How to complete this task: From the entries below, copy each line in which the word "agent" occurs.

Source information:
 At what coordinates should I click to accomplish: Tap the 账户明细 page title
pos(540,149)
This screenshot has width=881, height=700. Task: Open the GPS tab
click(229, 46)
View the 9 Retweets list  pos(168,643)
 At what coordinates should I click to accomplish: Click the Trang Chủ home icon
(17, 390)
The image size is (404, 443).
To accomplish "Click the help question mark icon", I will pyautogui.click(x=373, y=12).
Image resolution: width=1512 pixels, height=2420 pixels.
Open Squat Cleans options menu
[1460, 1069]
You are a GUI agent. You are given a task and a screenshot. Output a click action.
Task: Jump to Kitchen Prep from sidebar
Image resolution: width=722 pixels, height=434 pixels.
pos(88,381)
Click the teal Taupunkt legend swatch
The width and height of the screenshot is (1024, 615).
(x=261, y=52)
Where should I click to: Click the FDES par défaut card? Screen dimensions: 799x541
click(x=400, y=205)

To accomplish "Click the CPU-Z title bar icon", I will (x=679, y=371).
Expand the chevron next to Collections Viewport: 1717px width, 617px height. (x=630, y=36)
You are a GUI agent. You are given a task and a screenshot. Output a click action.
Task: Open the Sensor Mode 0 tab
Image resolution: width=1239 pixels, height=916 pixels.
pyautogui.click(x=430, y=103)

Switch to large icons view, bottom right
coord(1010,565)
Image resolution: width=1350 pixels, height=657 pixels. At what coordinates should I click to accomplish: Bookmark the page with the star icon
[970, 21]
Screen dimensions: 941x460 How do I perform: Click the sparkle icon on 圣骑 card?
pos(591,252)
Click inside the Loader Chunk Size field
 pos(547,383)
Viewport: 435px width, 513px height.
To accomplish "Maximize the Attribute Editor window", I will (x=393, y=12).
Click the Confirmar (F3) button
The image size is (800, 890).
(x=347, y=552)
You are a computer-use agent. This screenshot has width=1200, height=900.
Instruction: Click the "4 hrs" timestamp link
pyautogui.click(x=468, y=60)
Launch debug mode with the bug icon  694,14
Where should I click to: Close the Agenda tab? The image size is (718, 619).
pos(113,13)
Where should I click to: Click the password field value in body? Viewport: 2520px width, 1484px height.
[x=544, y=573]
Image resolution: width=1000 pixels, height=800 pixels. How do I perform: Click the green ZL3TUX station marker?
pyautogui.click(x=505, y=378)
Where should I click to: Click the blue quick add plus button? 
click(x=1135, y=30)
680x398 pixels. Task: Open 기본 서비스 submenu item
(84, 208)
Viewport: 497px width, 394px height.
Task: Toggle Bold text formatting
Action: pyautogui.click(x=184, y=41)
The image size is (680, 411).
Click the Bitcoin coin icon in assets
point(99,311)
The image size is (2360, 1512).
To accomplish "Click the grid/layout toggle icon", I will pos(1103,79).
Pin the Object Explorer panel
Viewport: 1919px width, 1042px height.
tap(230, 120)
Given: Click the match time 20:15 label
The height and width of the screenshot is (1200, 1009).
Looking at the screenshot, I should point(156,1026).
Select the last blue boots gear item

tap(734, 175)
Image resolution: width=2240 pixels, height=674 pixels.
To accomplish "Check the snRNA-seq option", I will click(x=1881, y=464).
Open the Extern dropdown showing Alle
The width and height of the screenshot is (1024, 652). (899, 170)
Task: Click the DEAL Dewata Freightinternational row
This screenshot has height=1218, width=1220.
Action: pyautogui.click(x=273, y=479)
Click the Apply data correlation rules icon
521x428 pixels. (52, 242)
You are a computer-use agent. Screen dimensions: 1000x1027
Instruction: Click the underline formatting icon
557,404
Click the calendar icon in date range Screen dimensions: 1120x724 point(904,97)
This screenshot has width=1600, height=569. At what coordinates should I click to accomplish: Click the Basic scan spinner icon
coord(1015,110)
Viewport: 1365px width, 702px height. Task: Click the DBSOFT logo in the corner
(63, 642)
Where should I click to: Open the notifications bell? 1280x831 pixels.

Answer:
You are a GUI agent. You are given a task and a screenshot. Output a click action.
You are a GUI agent. You are given a task and a screenshot. Output a click action.
You are a computer-use agent. This screenshot has width=1200, height=900.
You are a computer-use agent. Screen dimensions: 1000x1027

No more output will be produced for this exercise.